Spotlight’s on : Pol & Flora

Als de kat van huis is dansen de muizen op tafel. Nu het Atelier Néerlandais wegens de feestdagen tijdelijk gesloten is, brengen wij u vanuit een vrij lege ambassade deze kerstspecial van de vaste rubriek ‘Spotlight’s on’. Dit is een insider duo-interview met Pol Koopman, stagiair Cultuur en Communicatie op de Nederlandse ambassade in Parijs en Flora de Geus, stagiaire op het Atelier Néerlandais. We gaan met elkaar in gesprek over onze stage, waarom we nou eigenlijk naar Parijs zijn gekomen en hoe we de toekomst zien.

F: Hey Pol, hoe zitten we erbij?

P: Ja, nu het zo leeg is toch wel een stuk relaxter. Maar ik doe mijn werk natuurlijk gewoon wel. 

F: Ja, pas op met wat je zegt! 

P: Het is vooral heel gezellig omdat voornamelijk de stagiairs deze week doorwerken. 

F: Even over deze stage hier in Parijs en hoe je hier gekomen bent. Ik weet dat jij al langer in Parijs bent vanwege je studie. Hoe zat dat ook alweer? 

P: Ik ben sinds januari in Parijs. In Leiden heb ik eerst rechten gestudeerd. Daarna was er ruimte voor een juridische uitwisseling. Toen heb ik op Paris II, op Panthéon Assas, allerlei rechtenvakken in het Frans gevolgd, voornamelijk Europees recht. 

F: En waarom ben je eigenlijk naar Parijs gekomen?

■ **AANGELEVERDE GEGEVENS**:

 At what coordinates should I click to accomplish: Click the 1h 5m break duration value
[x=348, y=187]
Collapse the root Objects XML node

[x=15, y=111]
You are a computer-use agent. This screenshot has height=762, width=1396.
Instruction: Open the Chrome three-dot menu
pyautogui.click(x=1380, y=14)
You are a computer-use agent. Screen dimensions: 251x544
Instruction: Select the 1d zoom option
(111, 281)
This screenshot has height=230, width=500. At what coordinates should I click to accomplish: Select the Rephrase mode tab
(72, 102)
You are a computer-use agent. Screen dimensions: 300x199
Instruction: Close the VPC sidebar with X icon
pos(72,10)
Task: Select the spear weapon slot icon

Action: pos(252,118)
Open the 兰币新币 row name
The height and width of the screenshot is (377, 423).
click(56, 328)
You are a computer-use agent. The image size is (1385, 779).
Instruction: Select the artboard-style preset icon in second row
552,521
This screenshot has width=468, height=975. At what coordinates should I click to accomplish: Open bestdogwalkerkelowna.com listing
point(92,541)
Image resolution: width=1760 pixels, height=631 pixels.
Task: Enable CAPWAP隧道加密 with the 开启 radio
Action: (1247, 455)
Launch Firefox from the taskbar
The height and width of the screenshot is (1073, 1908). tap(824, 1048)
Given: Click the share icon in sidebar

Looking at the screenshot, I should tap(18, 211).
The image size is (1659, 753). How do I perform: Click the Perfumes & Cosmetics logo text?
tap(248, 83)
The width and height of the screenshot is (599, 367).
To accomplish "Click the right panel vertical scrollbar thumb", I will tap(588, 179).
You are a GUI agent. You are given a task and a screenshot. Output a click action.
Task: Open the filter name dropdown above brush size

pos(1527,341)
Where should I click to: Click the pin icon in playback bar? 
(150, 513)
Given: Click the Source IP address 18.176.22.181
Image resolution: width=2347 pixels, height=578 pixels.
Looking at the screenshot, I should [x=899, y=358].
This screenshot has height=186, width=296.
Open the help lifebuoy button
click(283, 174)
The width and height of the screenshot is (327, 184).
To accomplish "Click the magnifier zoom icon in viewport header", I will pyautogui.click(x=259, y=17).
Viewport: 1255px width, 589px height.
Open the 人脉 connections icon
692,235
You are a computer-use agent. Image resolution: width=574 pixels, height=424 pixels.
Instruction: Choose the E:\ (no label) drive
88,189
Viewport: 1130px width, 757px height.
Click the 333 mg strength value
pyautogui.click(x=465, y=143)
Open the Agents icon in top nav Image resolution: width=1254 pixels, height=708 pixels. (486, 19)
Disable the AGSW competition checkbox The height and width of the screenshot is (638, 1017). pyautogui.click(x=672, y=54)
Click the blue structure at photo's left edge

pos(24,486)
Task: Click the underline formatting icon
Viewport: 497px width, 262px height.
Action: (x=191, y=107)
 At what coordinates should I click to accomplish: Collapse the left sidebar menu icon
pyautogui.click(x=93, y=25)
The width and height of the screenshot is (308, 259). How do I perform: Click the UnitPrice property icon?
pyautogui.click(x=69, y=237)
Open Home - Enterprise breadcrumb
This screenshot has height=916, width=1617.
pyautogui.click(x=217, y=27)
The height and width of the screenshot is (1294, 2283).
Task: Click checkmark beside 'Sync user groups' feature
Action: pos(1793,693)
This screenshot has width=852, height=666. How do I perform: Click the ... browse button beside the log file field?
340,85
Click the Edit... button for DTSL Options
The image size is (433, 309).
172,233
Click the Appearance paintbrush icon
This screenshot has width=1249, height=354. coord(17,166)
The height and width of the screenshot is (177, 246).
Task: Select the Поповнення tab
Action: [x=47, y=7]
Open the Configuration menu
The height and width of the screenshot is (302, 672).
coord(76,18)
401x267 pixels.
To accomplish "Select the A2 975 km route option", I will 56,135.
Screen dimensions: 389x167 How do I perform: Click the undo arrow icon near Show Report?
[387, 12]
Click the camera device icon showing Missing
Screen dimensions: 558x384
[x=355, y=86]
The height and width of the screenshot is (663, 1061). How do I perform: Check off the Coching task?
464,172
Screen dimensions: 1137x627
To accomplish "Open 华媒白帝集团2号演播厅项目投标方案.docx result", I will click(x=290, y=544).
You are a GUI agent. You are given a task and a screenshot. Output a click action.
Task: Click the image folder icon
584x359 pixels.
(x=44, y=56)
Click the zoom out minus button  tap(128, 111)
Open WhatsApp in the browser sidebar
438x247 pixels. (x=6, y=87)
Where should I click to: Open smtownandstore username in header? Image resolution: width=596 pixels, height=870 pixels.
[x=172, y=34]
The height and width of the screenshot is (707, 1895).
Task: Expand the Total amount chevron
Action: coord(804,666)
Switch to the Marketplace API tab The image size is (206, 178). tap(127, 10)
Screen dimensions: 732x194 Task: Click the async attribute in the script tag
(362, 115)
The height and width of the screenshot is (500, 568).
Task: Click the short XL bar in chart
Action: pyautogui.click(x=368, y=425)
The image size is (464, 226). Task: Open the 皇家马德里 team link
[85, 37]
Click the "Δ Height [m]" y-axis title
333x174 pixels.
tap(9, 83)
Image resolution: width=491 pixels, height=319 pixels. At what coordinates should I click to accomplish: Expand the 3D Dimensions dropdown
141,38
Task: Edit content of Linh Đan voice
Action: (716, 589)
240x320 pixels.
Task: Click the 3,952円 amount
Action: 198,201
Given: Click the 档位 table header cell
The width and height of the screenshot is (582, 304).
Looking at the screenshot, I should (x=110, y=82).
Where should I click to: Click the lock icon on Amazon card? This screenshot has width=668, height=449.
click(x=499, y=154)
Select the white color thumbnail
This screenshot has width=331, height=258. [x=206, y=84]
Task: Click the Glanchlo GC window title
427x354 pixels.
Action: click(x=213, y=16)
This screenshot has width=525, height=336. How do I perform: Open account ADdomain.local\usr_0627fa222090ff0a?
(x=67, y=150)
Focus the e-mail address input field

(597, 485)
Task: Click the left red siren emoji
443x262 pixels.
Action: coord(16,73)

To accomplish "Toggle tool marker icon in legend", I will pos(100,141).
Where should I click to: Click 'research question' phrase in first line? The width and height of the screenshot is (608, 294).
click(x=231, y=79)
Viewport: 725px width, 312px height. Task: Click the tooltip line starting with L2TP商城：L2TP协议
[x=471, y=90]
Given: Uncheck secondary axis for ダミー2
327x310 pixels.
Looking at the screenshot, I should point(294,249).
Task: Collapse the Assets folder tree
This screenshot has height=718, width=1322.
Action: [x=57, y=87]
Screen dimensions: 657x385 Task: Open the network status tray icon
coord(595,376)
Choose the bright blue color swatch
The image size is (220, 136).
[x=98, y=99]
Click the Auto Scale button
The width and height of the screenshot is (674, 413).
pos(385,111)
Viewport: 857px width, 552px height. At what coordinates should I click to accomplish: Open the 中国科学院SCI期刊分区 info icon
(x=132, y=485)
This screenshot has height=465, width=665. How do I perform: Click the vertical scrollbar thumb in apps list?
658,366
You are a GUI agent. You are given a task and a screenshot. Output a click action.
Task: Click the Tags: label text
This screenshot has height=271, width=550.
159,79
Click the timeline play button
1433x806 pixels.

■ **OPDRACHT 1**: Geef uit het duo-interview woordelijk het stuk weer vanaf "F: Hey Pol, hoe" tot en met "wat je zegt!".
■ **OPDRACHT 2**: Kopieer uit de records letterlijk de regels vanaf de regel met "Where should I click to: Click the pin" tot en met de regel met "Looking at the screenshot, I should [x=899, y=358].", en verder niets.

■ **UITGEWERKTE OPLOSSING 1**:
F: Hey Pol, hoe zitten we erbij?

P: Ja, nu het zo leeg is toch wel een stuk relaxter. Maar ik doe mijn werk natuurlijk gewoon wel. 

F: Ja, pas op met wat je zegt!

■ **UITGEWERKTE OPLOSSING 2**:
Where should I click to: Click the pin icon in playback bar? 
(150, 513)
Given: Click the Source IP address 18.176.22.181
Image resolution: width=2347 pixels, height=578 pixels.
Looking at the screenshot, I should [x=899, y=358].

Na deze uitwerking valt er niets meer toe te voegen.